In der Serie "Blech der Woche" stellt die Redaktion von sueddeutsche.de Old- und Youngtimer vor - frei nach den Motti: Alte Liebe rostet nicht, oder: Liebe geht durch den Wagen. Schließlich ist die Beziehung von Mensch und Maschine eine unendliche Geschichte voller Leidenschaften.

Es dauerte, bis es wieder auf die Straße konnte: dass äüßerst seltene Ford P7b Cabrio (Foto: Foto: Carsablanca)

Es gibt Fahrzeuge, die haben ihren Platz im Leben eines Menschen, weil einfach jede Menge Erinnerungen daran hängen. Oft verbringt dieser Mensch später dann auch viel Zeit mit der Suche nach einem Exemplar, das Auto von einst möglichst nahekommt. Diese Mühe konnte Marcus Schrammen ( cabriomarcus) sich sparen: Das Auto seiner Kindheit wartete 18 Jahre lang auf ihn. Mühe machte es dennoch...

"Den Wagen hat mein Vater irgendwann in den siebziger Jahren einem Kunden seiner Tankstelle abgekauft, einem Türken", erinnert sich Marcus Schrammen. Das von der Kölner Firma Deutsch auf Basis der zweitürigen P7b Limousine gebaute Cabrio war damals schon ein seltenes Exemplar, erst recht in der Topversion 26 M. Ein paar Jahre lief der offene Ford bei Schrammens im Alltag, dann meldete der Vater ihn ab. Danach stand der seltene Ford, erst unter einem Carport, später in einer Garage. Insgesamt 18 Jahre lang wartete der Sechszylinder darauf, wieder erweckt zu werden.

Mitte der neunziger Jahre war es dann so weit: Marcus Schrammen erwarb den offenen 26 M von seinem Vater zu einem familieninternen Vorzugspreis und machte sich an die Wiederbelebung. "Damals hatte ich noch nicht so viel Ahnung von der Materie und habe in meiner Ungeduld wohl ein paar Anfängerfehler gemacht", gibt der Mann aus dem Bergischen Land zu. So wurde der festsitzende Motor gegen ein Austauschaggregat ausgewechselt, die notwendigen Schweißarbeiten erledigt, und dann brachte Marcus Schrammen den Ford zum TÜV zwecks Vollabnahme. "Die hat er dann auch bestanden, und danach habe ich ihn gefahren", berichtet der Solinger. Allerdings war ihm nach einer Saison klar: "So war das nix auf Dauer. Da musste man gründlich dran gehen!" Unter anderem war die Aufnahme für den Stabilisator an der Beifahrerseite mittlerweile marode.

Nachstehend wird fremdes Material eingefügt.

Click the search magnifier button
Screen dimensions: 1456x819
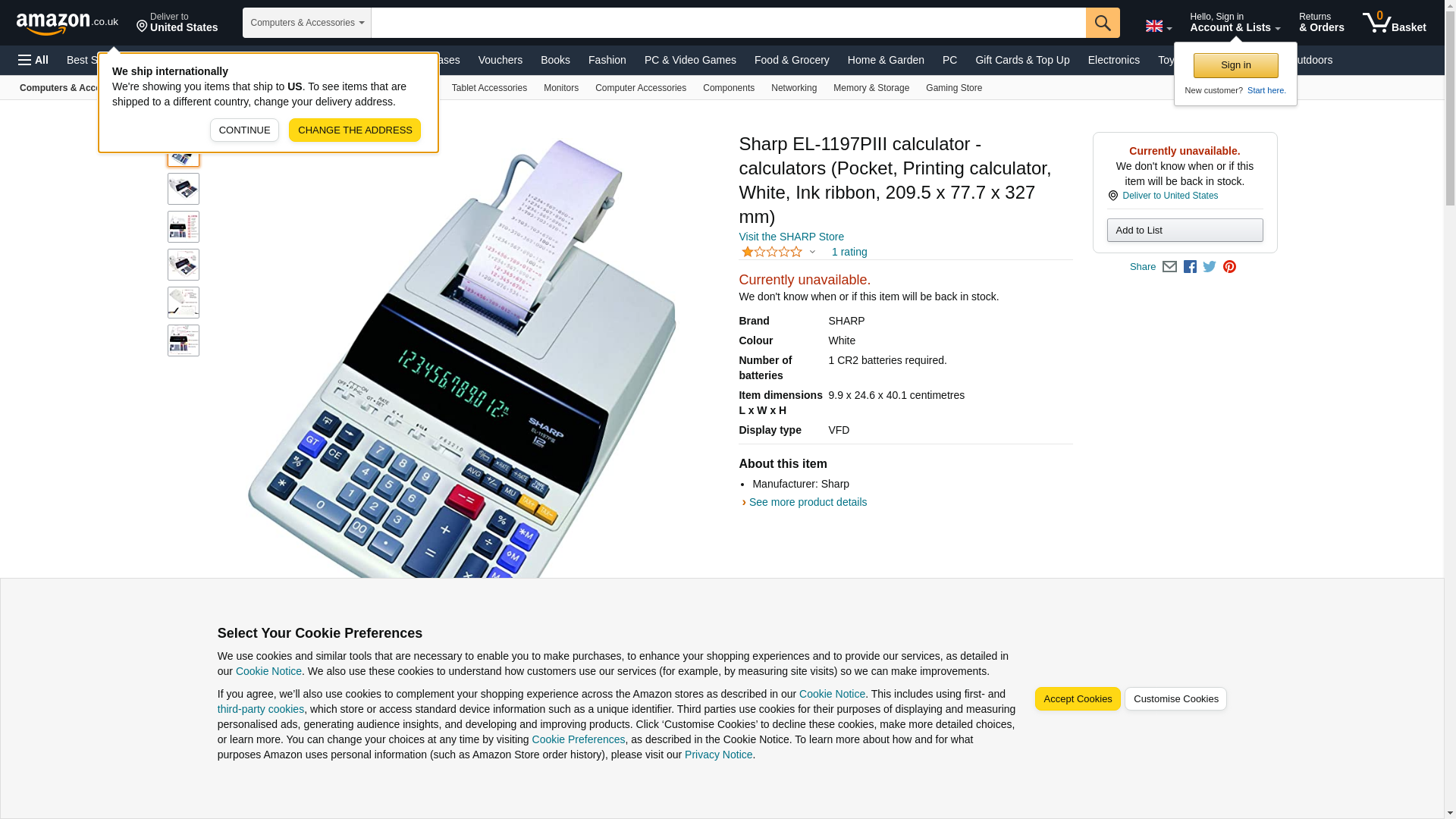(x=1103, y=23)
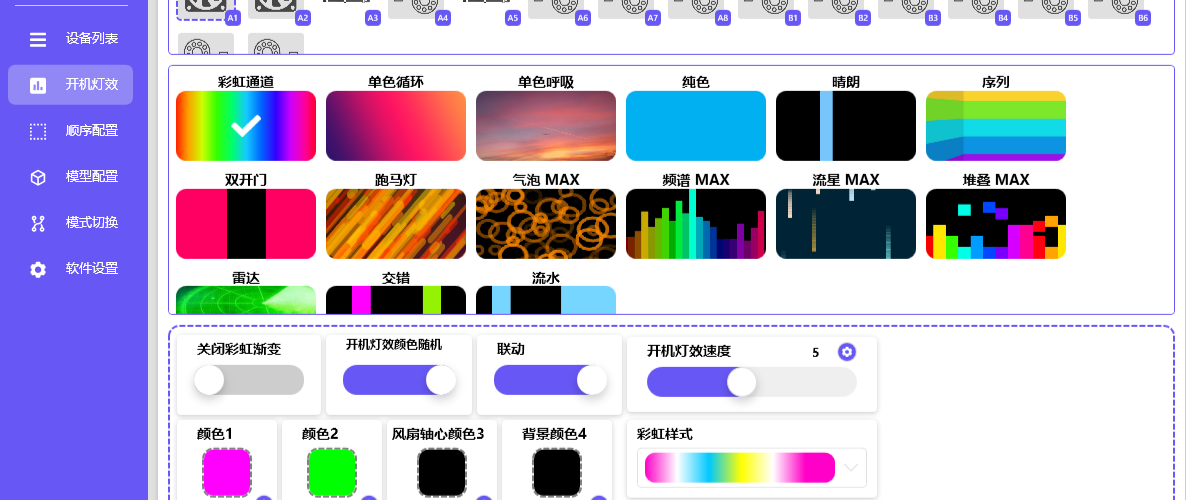The image size is (1186, 500).
Task: Select the 跑马灯 effect thumbnail
Action: coord(396,224)
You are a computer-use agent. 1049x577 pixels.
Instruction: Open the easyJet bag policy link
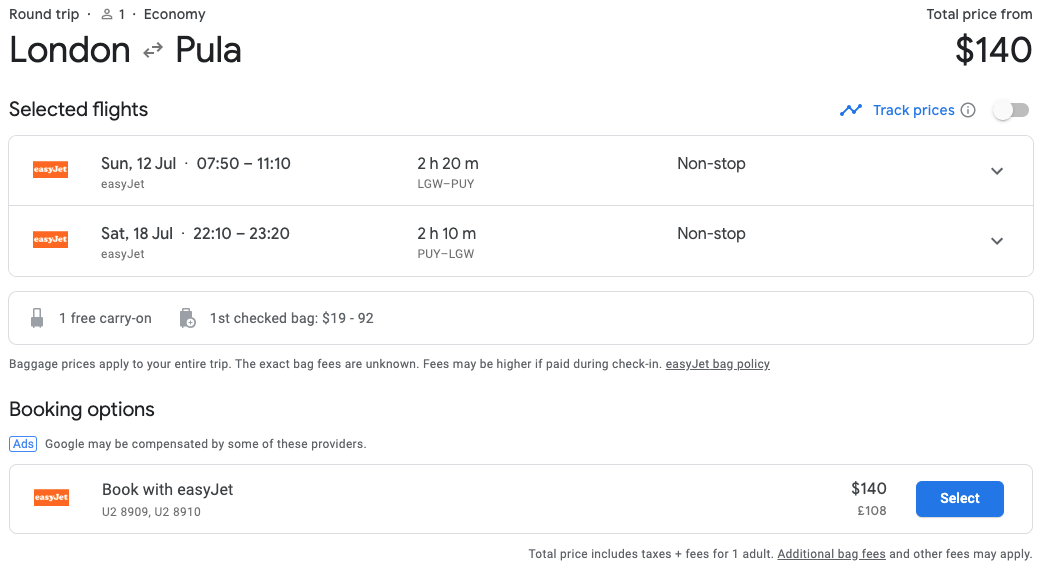tap(717, 364)
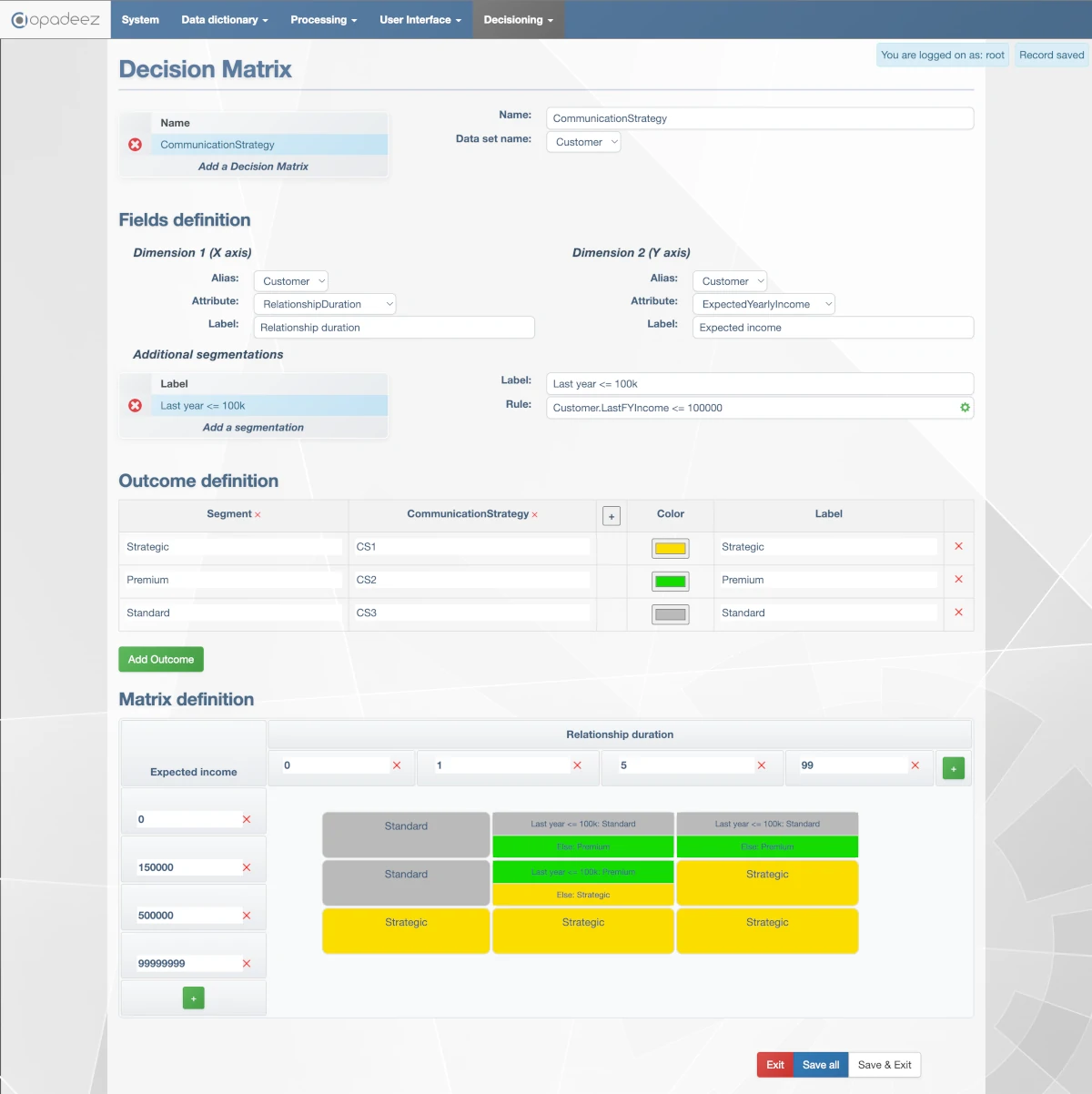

Also wurde der inzwischen knapp 30 Jahre alte Ford mit dem seltenen Deutsch-Umbau erneut abgemeldet - und fiel in einen weiteren Dornröschenschlaf. Der dauerte zum Glück nicht ganz so lange wie beim ersten Mal. Im Frühjahr 2003 begann Marcus Schrammen seinen zweiten Restaurationsversuch an dem offenen Zweitürer. Diesmal wollte er es vernünftig machen und zerlegte das Cabrio gründlich.

An Blecharbeiten fielen unter anderem die Sanierung des Frontblechs und der Austausch der maroden hinteren Radläufe an. "Mitten drin musste ich mit dem Projekt umziehen, weil der Hallenstellplatz gekündigt war", erinnert sich der Ford-Restaurator mit Grausen. "So stand ich dann da mit einer Karosse, die - mangels Achsen - nicht einmal rollfähig war. Mit Paletten und Hubwagen haben wir das Teil auf einen Trailer bugsiert und in eine andere Halle verfrachtet."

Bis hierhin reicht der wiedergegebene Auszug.